On a day where the Northwestern athletics department announced a $250 million athletics facilities upgrade, including an indoor football practice facility on the shores of Lake Michigan, the Boston College football program fumbled away another winnable game against a non-conference peer program.
In yet another (extremely) winnable football game, the Boston College Eagles fell to the Northwestern Wildcats 22-13 on Saturday afternoon. BC falls to 1-2 on the year with a win over the FCS Maine Black Bears the sole bright spot on the early season. Boston College falls to 1-4 all-time against Northwestern, while Spaz dropped his fifth straight non-conference game against an FBS opponent (a streak that dates back to the 2010 win at Syracuse).

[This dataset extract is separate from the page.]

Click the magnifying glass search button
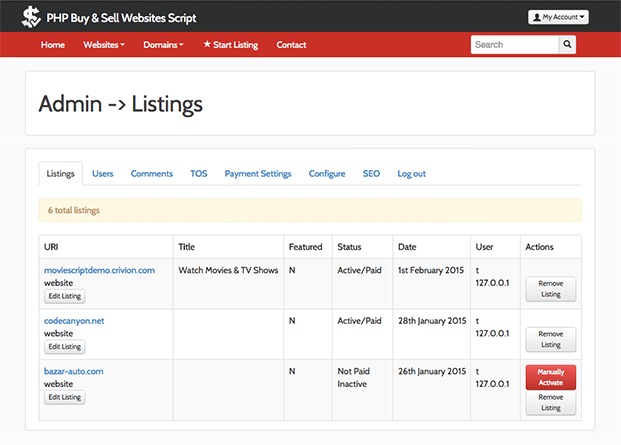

In contrast, Northwestern coach Pat Fitzgerald and the Wildcats are off to a 3-0 start with wins against three peer BCS programs already under their belts. Could two college football head coaches be any more different than Pat Fitzgerald and Frank Spaziani? These two programs couldn't be headed in a more different direction. That is, if the Boston College football program is moving in any direction, as its leadership seems totally and utterly lost at this point.
I submit to you that over the next decade or so, private schools and schools with strong academics will challenge for more conference and National Championships in football than they have over the previous decade. As high school athletes start to realize that not everyone makes it to the NFL, they'll choose a strong academic institution to get a degree and play college football. There is an enormous opportunity here. For programs like Stanford, Northwestern, Notre Dame and USC, they seem to be taking advantage while programs at Vanderbilt, Virginia and UCLA are seemingly on the rise. Will Boston College similarly capitalize?
If the school is serious about restoring some credibility in big time college football, the next Athletic Director has to turn the page on the last 3+ seasons of Boston College football. Hire a new, dynamic head coach -- one that will properly sell the program -- and put a plan in place to put Boston College football back on the map. Then tell fans, alumni and boosters what that plan is.
Does Boston College want to be a Stanford or Notre Dame, or are we headed towards becoming the new Duke or Wake Forest?
These are questions for another day. But on this day, the two football programs that squared off in Evanston this afternoon couldn't be headed in more different directions.